Il bomber argentino torna sui problemi fisici, adesso è in attesa di capire se la protesi allevierà il dolore. “Quel gol a Wembley…”.
Gabriel Omar Batistuta ha parlato a ‘Sette’, inserto del Corriere della Sera. Ecco alcune sue parole: “Le mie caviglie sono fragili per costituzione. Non ho mai potuto giocare al cento per cento. Sono stato torturato dalle distorsioni. Andavo avanti a furia di infiltrazioni e antidolorifici. L’impegno con la società, con il pubblico, con me stesso era troppo importante. Scendevo in campo in condizioni impossibili. Ero il Re Leone, Batigol il guerriero e stringevo i denti”.
RICHIESTA DI AMPUTARE LE GAMBE. “Appena smesso, mi sono ritrovato con le caviglie a pezzi. Non avevo più cartilagine. Osso contro osso, su un peso di 86-87 chili: il minimo movimento diventava un tormento. Lo stesso problema di Van Basten, che ha detto basta a 28 anni. Certi giorni non riuscivo a scendere dal letto. Piangevo di rabbia e mi dicevo: non può finire così. La mia famiglia mi reclamava: ora puoi stare con noi. E invece soffrivo, stavo male. Così male che sono andato da un amico medico e gli ho chiesto di amputarmi le gambe. L’ho pregato, ho insistito. Gli ho detto che quella non era più vita”.
PROTESI. Un mese fa a Basilea gli è stata applicata una protesi alla caviglia sinistra. “Una soluzione che rincorrevo da almeno 6-7 anni. Tra 40 giorni, tolto il tutore, sapremo se il dolore è scomparso e potrà finalmente camminare come una persona normale”.
CARRIERA. “Senza questo dannato problema chissà che traguardi avrei potuto raggiungere. Il Pallone d’Oro no. È legato alle vittorie della tua squadra. Ma in qualche momento me lo sarei meritato. Non ero un talento. Solo potenza, all’inizio. Sono migliorato con il tempo. A fare sul serio del resto ho cominciato tardi”.
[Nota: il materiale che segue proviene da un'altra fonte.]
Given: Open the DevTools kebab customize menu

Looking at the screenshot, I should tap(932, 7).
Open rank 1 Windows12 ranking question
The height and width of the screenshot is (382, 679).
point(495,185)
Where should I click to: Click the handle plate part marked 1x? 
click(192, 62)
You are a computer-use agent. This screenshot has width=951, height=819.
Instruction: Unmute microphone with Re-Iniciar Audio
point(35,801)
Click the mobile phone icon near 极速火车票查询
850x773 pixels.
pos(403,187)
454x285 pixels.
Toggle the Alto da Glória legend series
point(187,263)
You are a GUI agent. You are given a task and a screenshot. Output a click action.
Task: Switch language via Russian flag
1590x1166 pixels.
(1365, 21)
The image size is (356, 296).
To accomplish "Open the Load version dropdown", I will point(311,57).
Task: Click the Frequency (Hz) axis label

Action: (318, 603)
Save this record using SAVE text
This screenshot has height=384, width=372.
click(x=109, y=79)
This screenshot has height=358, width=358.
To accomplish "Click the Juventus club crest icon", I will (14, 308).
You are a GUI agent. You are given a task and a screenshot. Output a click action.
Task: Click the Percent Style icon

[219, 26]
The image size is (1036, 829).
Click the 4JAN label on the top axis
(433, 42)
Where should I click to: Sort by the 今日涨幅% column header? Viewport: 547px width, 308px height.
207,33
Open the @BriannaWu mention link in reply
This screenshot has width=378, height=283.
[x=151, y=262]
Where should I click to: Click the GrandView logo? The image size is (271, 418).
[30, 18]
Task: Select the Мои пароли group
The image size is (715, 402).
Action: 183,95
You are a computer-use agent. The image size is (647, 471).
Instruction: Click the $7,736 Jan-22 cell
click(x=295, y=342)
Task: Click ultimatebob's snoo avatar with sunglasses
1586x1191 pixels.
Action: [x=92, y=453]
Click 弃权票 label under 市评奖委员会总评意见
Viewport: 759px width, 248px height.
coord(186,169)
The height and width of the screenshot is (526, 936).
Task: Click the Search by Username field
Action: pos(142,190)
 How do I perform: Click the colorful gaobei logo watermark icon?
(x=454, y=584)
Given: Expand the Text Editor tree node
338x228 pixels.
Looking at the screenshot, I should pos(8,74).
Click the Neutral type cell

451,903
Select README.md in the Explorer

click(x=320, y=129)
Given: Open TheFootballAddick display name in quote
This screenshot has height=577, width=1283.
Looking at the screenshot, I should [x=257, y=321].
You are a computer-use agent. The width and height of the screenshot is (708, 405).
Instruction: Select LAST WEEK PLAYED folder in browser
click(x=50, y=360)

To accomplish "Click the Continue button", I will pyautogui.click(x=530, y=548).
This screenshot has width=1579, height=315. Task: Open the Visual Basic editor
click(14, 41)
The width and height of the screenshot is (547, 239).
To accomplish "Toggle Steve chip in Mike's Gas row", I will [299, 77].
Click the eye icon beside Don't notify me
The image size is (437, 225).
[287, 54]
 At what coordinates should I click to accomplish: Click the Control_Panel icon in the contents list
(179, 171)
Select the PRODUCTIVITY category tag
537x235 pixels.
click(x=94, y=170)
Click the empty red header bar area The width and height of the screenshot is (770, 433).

FIORENTINA. Sul trasferimento a Firenze: “Era la mia occasione, lo sentivo. Ma mi trovai a disagio. La città mi sembrava piccola e tutto era antico. Solo più tardi mi resi conto della meraviglia che avevo intorno. Solo più tardi compresi che i fiorentini, così ironici, esigenti e un po’ incazzati, mi somigliano. Sbagliai le prime partite e dissero che ero un bidone. Feci 13 gol, ma non tirava aria buona. L’anno dopo retrocedemmo. Accettai di restare. Risalimmo e, finalmente, scattò l’amore. Cecchi gori era il presidente. Mi facevo pagare bene, in cambio garantivo 30 gol a stagione, quando le difese erano più chiuse e le marcature asfissianti. Rifiutai offerte straordinarie, Real compreso. Ma a me non piaceva vincere facile. Ribaltare il tavolo e battere i favoriti, quella sì era vita”.
STORICO. Poi ricorda il gol a Wembley: “Percussione di Heinrich, che non sa a chi passare. Il difensore che mi marcava era distratto. Mi spostai, tirai e tutto in un attimo era già finito. Quel gol nella mia testa l’avevo già segnato prima ancora di colpire la palla. Firenze per una notte fu la capitale d’Europa”.